The D.C. Circuit Court of Appeals has upheld the NTSB’s revocation of an airman’s certificate based upon the airman’s Japanese conviction for importing the drug Ecstasy. In Donnelly v. Federal Aviation Administration, the airman was a Fed Ex pilot occupying a passenger seat on a Northwest flight from from Detroit to Nagoya. Upon arrival at Nagoya, customs officials found 6 ecstasy pills on the airman’s person. He was subsequently charged and convicted in a Japanese court of importing a controlled substance into Japan.
Back in the U.S., the FAA subsequently learned of the conviction and initiated a certificate action to revoke the airman’s certificate for violation of 49 U.S.C. §44710(b)(2)(revocation where an individual knowingly carried out an activity punishable, under a law of the United States or a State related to a controlled substance (except a law related to simple possession of a controlled substance), by death or imprisonment for more than one year; and an aircraft was used to carry out or facilitate the activity; and the individual served as an airman, or was on the aircraft, in connection with carrying out, or facilitating the carrying out of, the activity).
After a hearing and appeal to the full NTSB board, revocation of the airman’s certificate was affirmed.

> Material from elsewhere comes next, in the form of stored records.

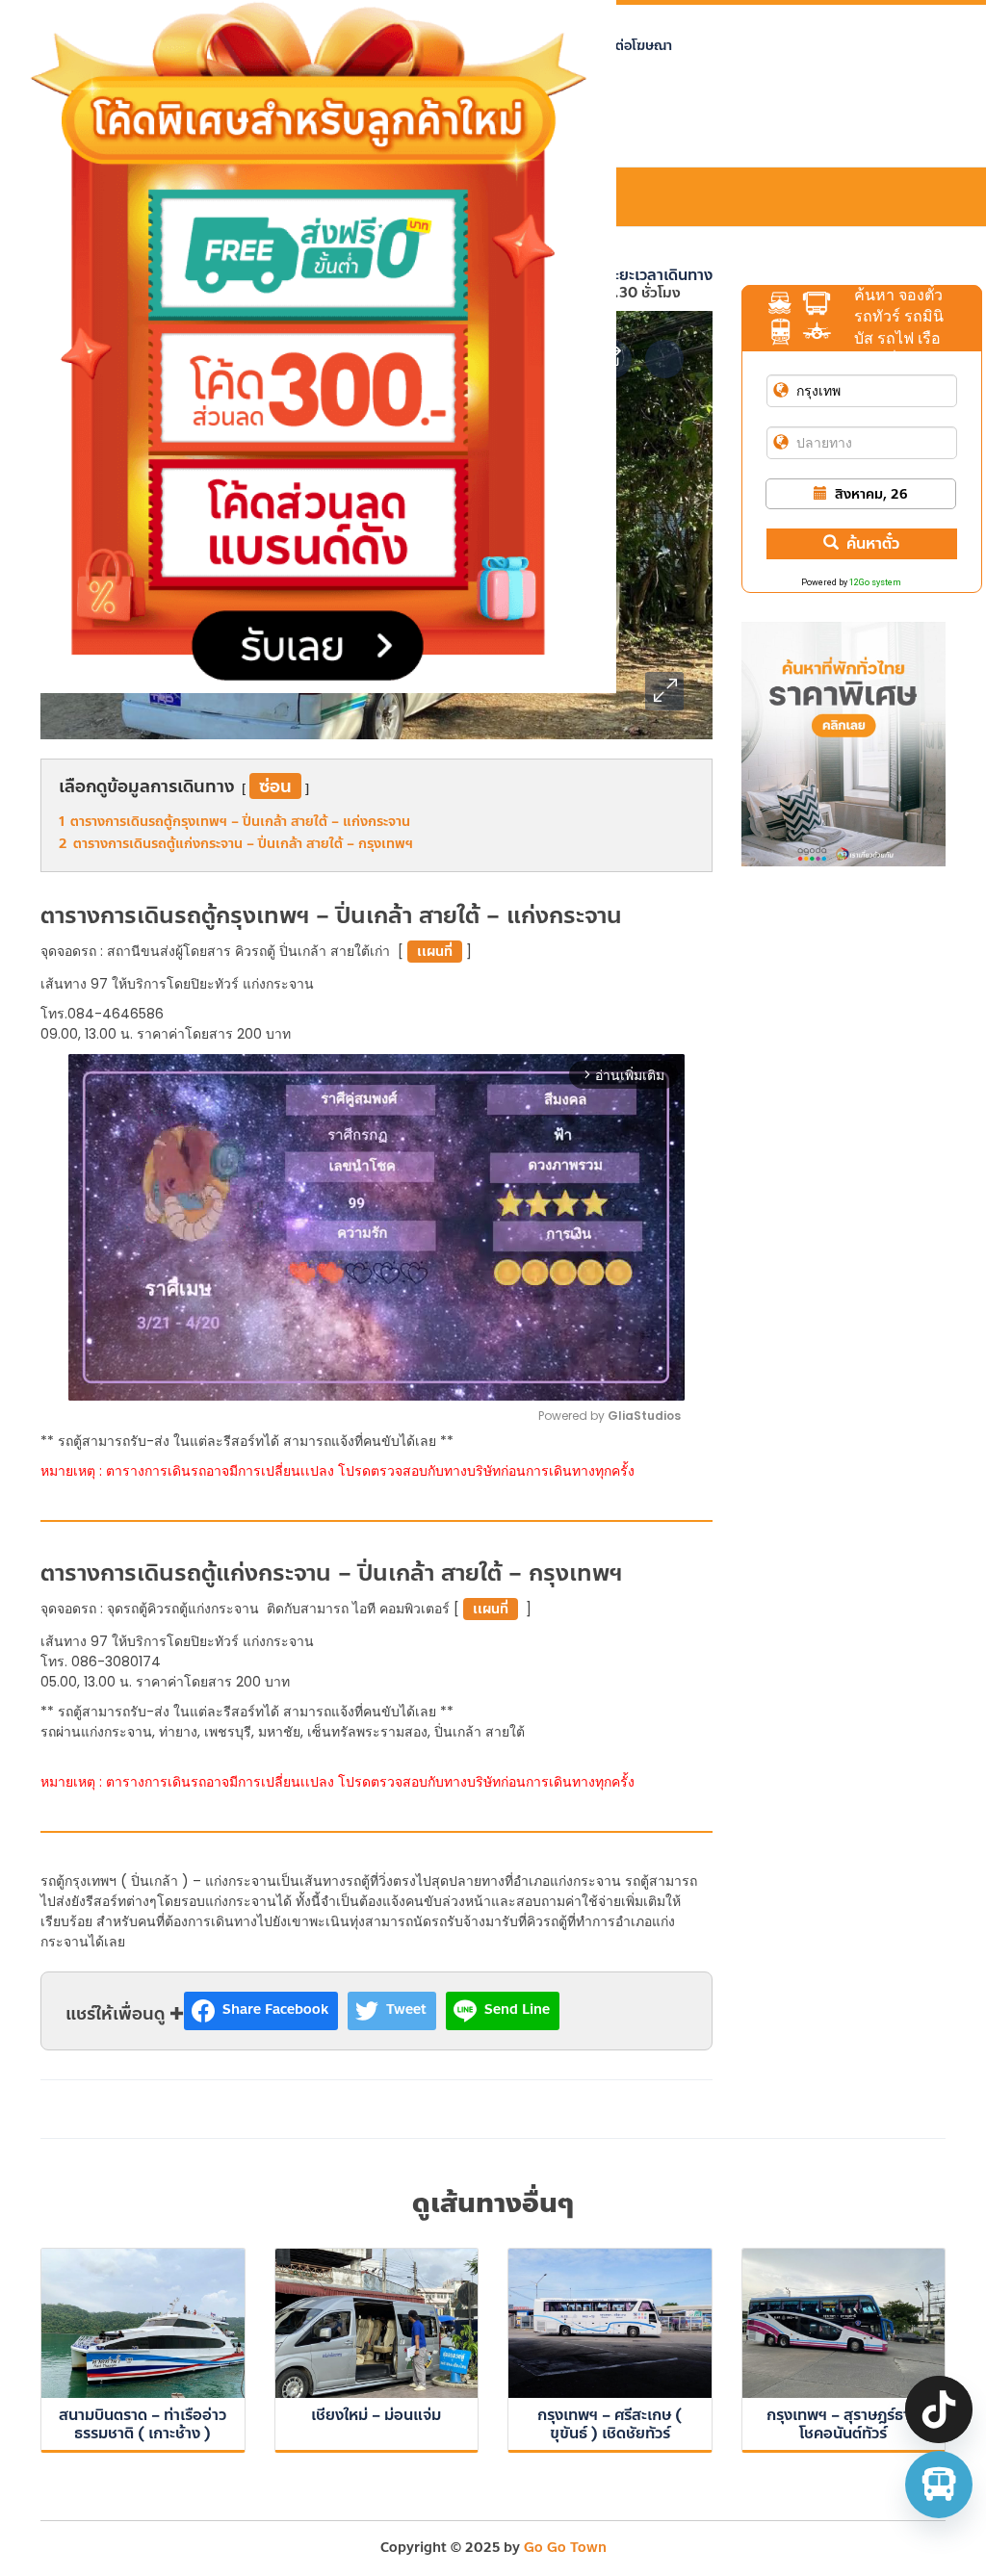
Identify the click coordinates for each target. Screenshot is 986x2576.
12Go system (875, 582)
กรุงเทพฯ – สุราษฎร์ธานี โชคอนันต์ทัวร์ (843, 2424)
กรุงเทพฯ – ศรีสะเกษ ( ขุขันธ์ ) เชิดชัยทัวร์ (609, 2424)
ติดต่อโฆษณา (635, 46)
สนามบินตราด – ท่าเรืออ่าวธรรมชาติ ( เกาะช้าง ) (142, 2424)
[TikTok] (939, 2409)
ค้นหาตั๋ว (872, 543)
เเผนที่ (435, 951)
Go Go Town (565, 2547)
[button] (664, 691)
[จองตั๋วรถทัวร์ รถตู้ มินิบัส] (939, 2484)
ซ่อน (275, 786)
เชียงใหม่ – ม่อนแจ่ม (376, 2415)
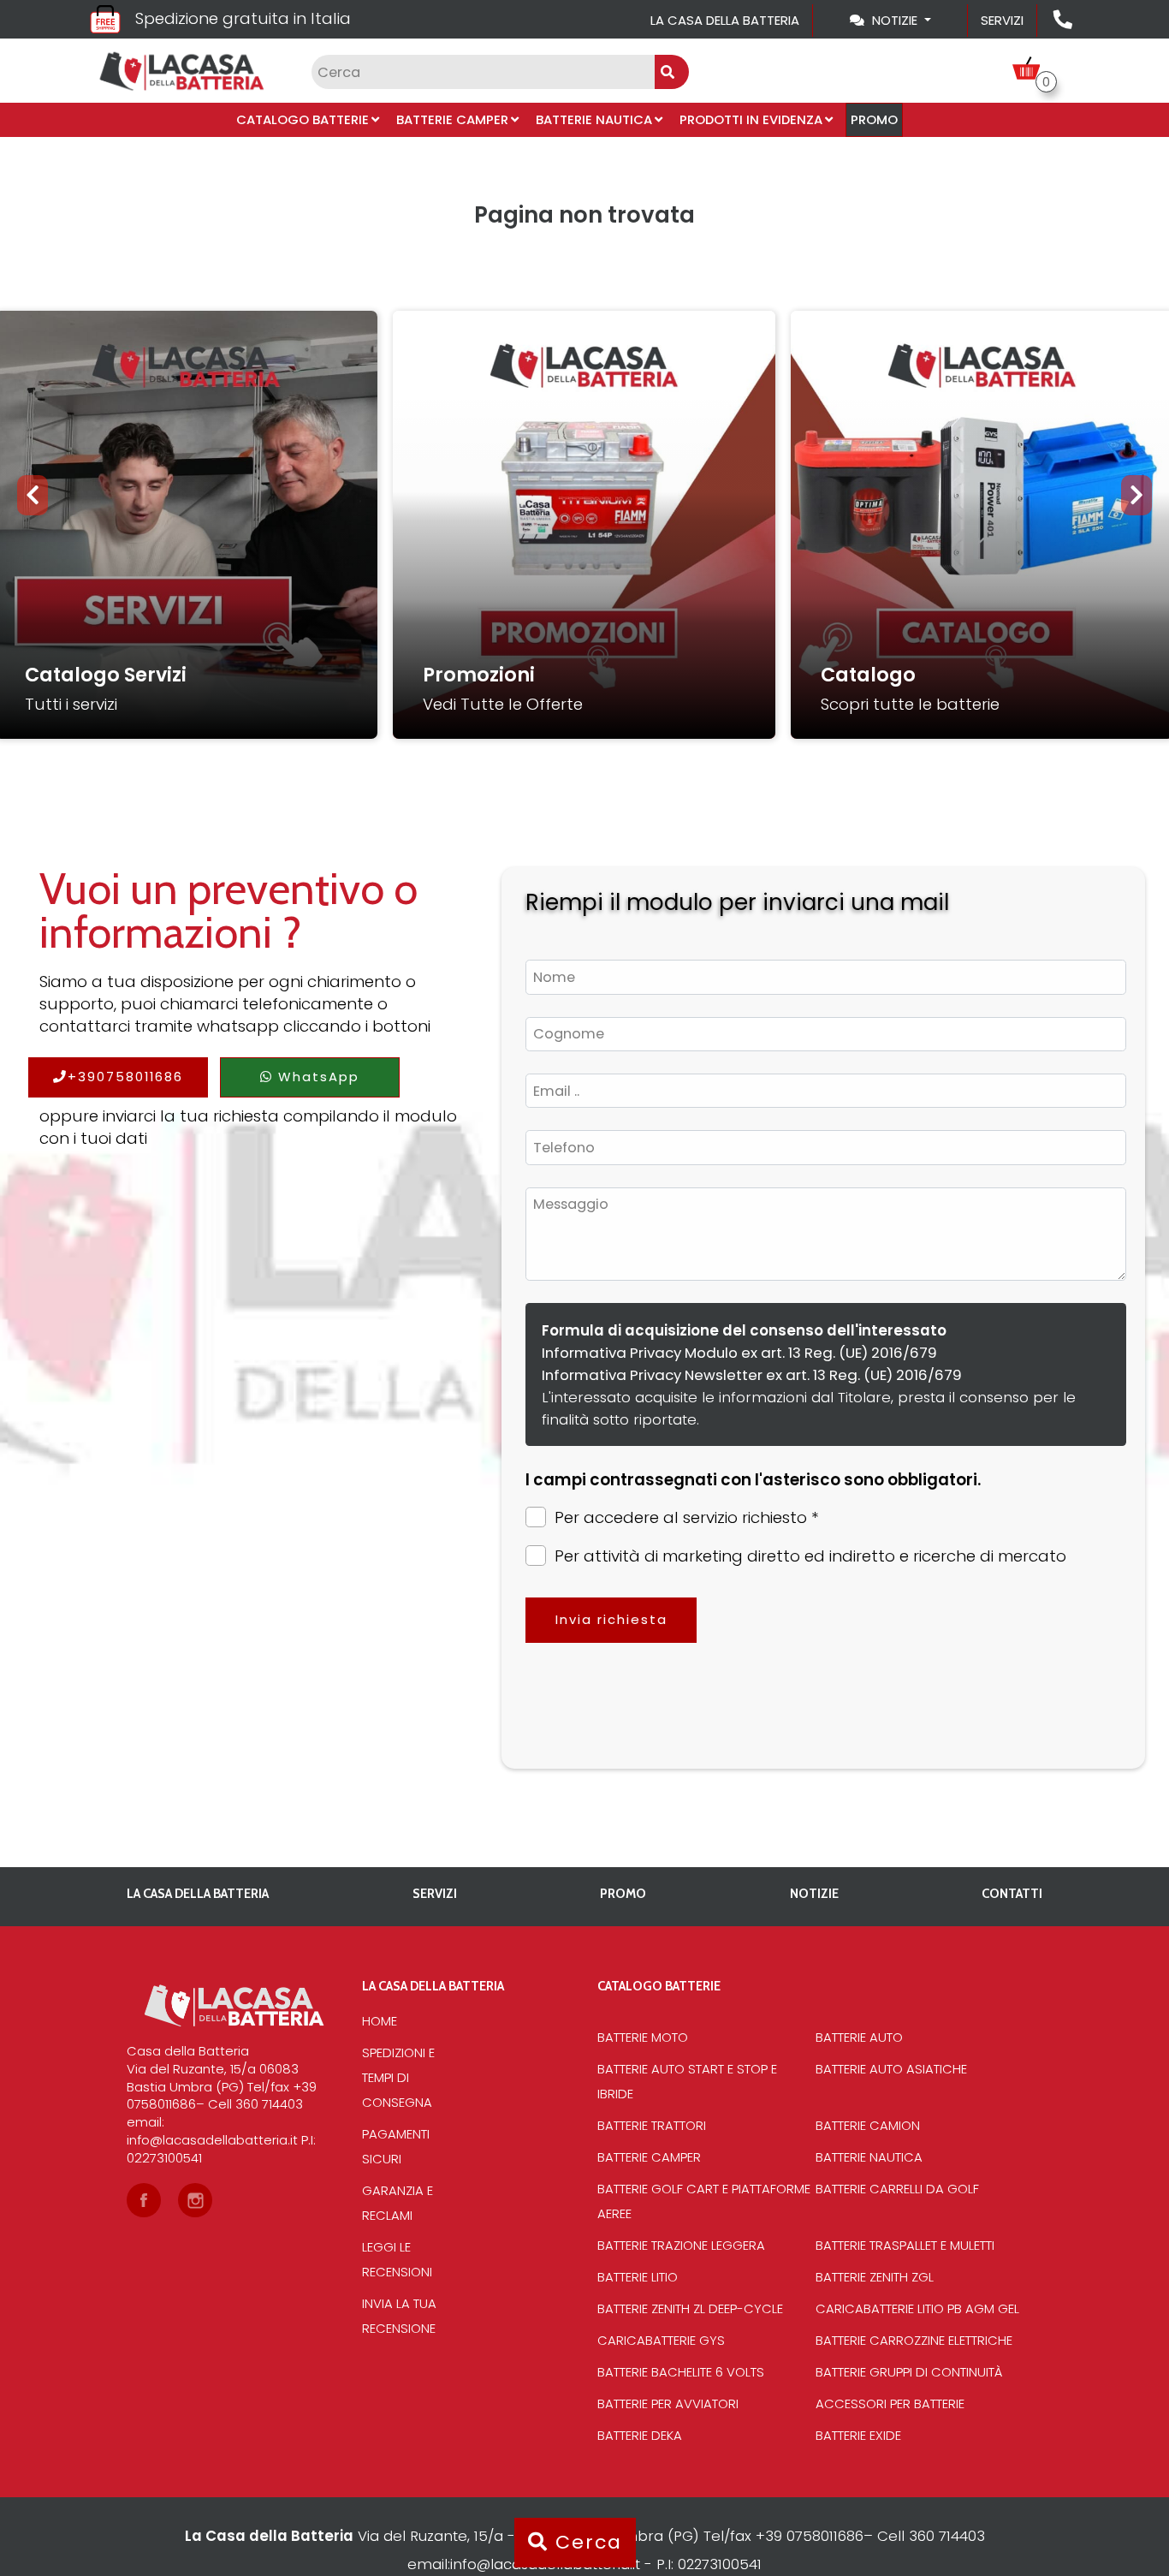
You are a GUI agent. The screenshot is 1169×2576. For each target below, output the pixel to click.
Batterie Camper (452, 119)
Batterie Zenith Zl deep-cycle (690, 2308)
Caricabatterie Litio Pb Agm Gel (917, 2308)
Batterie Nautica (594, 119)
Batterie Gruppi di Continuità (909, 2372)
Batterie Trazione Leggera (681, 2245)
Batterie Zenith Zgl (875, 2277)
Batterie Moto (642, 2037)
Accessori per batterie (890, 2403)
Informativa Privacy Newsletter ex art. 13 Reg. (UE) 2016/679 (752, 1375)
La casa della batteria (724, 20)
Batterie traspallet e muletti (905, 2245)
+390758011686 (125, 1077)
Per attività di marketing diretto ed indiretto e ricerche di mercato (810, 1556)
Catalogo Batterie (302, 119)
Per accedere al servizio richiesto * (686, 1518)
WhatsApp (316, 1077)
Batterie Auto (859, 2037)
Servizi (1002, 20)
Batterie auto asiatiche (891, 2069)
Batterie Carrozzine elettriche (914, 2340)
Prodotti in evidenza (750, 119)
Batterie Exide (858, 2435)
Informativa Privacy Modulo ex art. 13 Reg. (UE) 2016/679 (739, 1352)
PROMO (874, 119)
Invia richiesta (611, 1619)
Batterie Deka (639, 2435)
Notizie (814, 1893)
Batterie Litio (637, 2277)
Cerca (585, 2542)
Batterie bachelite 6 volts (680, 2372)
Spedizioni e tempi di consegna (398, 2077)
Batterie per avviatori (668, 2403)
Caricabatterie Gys (661, 2340)
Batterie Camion (868, 2125)
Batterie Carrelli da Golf (897, 2189)
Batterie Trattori (651, 2125)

The airman then appealed the revocation to the D.C. Circuit Court of Appeals arguing that “reliance on the Japanese criminal proceeding as evidence in his case was impermissible and therefore that the revocation was not supported by substantial evidence” and “the NTSB’s interpretation of ‘use’ of an aircraft under 49 U.S.C. §44710(b)(2) was arbitrary and capricious or contrary to law.
The D.C. Circuit held that the revocation was supported by corroborative evidence in addition to the evidence of the Japanese conviction which was unrebutted by the airman and properly relied upon by the NTSB. The Court also rejected the airman’s argument that he did not “use” the aircraft because his mere presence on the plane is insufficient to say he “used” the plane in the commission of the unlawful activity. The Court noted that “[t]he statute requires, in addition to ‘use’ of an aircraft, that the individual either served as an airman or was on the aircraft in connection with the outlawed activity. 49 U.S.C. § 44710(b)(2)(C). Thus Congress clearly intended that one could ‘use’ an airplane within the statutory meaning without serving as an airman, or even without being on the plane.”